My dream of what could be.
In 2025, after realizing that humanity had been at war for some 6,000 years with seldom a break of even a single year – and very often in several places at once – a simple thought appeared in at least a hundred young minds scattered across our planet:
It’s not the evil old men who keep all the wars going; it’s us, the 18-year-olds.
The problem, they saw, was that they kept obeying the bitter and rapacious old men. Swept along by authority and the fear of standing alone, they had been – for millennia – marching off to kill other young people exactly like themselves.
The 18-year-olds on the opposite sides of all the battle lines had been doing precisely the same thing: obeying the orders of their own bitter and rapacious old men.
And then a very simple thought struck them: If the 18-year-olds in every country agreed to not fight, who would?
After all, the old men never fought for themselves.
And so, being a generation gifted with worldwide communication, they began to find each other and to talk among themselves.
----
**INSTRUCTIONS:**
[A] Give every word the essay about young people and war uses to describe the old men.
[B] Pick up the essay about young people and war after its last sentence and keep it going.

**ENTRIES SUPPLIED:**
----
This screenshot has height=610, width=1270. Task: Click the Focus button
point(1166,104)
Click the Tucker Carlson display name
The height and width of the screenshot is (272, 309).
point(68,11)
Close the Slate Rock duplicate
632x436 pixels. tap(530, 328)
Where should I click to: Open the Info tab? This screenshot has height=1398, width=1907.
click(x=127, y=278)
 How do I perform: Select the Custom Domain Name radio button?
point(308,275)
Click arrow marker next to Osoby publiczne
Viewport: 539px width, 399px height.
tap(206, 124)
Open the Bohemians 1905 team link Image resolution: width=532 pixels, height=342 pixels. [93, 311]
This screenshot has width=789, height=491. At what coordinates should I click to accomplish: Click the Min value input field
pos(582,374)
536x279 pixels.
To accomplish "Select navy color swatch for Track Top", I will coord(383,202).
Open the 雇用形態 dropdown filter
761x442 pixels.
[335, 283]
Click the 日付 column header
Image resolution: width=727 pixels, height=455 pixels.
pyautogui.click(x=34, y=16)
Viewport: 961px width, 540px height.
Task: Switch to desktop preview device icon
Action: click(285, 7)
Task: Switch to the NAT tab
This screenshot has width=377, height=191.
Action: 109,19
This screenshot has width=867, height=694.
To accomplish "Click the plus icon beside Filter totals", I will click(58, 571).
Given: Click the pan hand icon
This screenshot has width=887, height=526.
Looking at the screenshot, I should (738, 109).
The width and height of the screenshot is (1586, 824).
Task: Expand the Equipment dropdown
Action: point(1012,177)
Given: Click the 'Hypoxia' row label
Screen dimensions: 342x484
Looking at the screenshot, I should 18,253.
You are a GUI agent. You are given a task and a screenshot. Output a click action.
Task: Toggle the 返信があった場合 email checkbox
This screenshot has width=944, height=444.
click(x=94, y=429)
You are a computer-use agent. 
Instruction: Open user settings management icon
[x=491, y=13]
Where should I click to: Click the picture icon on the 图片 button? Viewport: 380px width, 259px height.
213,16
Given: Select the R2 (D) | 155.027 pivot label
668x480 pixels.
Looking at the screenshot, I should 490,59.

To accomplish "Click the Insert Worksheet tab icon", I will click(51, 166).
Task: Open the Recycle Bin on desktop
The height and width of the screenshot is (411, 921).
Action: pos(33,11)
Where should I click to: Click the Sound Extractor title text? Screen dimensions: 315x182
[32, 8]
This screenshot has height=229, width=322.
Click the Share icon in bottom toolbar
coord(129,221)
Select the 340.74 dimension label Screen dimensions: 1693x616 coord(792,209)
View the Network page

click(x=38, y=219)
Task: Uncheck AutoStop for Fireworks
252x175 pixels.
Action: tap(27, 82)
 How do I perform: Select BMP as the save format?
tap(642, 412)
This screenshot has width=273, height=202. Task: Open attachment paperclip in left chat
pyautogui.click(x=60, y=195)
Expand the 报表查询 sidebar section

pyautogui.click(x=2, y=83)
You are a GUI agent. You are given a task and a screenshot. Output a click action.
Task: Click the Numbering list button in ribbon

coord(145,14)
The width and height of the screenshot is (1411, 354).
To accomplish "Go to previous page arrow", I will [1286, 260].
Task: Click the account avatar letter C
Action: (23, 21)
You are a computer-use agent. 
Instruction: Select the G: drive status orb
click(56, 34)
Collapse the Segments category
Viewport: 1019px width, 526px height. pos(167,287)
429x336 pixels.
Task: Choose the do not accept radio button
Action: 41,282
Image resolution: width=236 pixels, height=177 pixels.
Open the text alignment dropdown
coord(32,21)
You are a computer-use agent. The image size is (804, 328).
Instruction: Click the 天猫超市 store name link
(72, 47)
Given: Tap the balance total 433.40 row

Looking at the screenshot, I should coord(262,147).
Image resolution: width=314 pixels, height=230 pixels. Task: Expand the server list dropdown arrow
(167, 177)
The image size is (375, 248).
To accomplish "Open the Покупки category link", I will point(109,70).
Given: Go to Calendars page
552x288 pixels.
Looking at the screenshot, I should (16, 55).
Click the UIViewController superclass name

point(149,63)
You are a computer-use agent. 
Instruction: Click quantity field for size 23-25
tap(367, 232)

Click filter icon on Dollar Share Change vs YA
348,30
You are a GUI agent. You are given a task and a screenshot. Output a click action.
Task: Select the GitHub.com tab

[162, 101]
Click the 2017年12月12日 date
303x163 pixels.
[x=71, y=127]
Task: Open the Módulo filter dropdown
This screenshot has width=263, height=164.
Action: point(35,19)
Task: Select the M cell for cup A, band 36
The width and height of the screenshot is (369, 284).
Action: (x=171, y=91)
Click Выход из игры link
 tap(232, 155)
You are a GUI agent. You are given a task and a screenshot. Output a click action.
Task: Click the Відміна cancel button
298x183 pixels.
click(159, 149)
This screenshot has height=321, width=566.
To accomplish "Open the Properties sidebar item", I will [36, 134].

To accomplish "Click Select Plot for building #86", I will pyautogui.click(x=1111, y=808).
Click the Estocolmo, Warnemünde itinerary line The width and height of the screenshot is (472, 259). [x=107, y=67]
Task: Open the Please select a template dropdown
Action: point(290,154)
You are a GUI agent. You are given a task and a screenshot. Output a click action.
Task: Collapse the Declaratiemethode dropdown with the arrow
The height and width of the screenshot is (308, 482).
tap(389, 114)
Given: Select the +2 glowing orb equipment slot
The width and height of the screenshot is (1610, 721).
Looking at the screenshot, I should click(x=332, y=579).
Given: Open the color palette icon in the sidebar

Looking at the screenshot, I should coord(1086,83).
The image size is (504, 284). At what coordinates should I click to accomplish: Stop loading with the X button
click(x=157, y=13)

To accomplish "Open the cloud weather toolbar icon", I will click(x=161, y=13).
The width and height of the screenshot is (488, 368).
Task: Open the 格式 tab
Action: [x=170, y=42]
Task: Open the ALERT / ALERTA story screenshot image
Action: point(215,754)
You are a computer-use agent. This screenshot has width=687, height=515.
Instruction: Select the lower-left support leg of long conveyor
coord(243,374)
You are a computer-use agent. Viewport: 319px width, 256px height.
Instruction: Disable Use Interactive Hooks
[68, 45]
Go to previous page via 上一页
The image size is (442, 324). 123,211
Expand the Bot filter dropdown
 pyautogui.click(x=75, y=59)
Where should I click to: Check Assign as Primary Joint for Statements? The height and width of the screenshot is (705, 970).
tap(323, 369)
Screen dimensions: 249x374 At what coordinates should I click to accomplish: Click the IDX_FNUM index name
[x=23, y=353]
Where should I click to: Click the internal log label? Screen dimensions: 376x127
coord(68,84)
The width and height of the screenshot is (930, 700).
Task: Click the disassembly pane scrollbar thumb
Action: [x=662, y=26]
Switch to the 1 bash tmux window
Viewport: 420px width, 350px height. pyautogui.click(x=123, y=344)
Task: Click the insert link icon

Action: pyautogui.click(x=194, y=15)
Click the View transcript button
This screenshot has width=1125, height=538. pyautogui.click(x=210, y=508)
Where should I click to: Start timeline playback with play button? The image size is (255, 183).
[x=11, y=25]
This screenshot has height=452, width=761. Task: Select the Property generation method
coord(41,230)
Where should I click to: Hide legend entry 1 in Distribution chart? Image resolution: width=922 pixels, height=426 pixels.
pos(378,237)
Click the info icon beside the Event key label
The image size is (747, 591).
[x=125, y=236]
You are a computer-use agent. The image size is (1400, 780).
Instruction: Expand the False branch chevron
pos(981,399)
----
**RESPONSES:**
[A] evil, bitter, rapacious

[B]
Some of them dug into military literature to see if they were missing something. Others read studies in the psychology of killing. A few researched guerrilla warfare. And then, one by one, they began to study economics, cooperation and consent.
Within months, they had no more doubt; war was almost wholly dependent upon them.
Old men with bloodlust would never stop the killing; once they passed 50 or 60 years old, they were never going to change. But that wasn’t really much of a problem, because a sufficient number of 18-year-olds could stop war anytime they wanted.
And so, in a matter of days, they wrote an agreement to be published in every country. They agreed they would carry it to their schools and to the streets of all their cities… they would eventually confront every young person in the world and encourage them to take their vow and add their names to the list of 18-year-olds who refused to march off to war.
Their agreement read as follows:
We, young men and women of all nationalities, hereby vow not to kill each other at the behest of old men and women.
We don’t want to fight. We do not want to die. We do not want to see our friends dismembered, nor do we want to dismember others… or even to assist in it.
We want to live and love. Most of us want families. All of us want rewarding lives. And we do not want to live with the nightmares of war.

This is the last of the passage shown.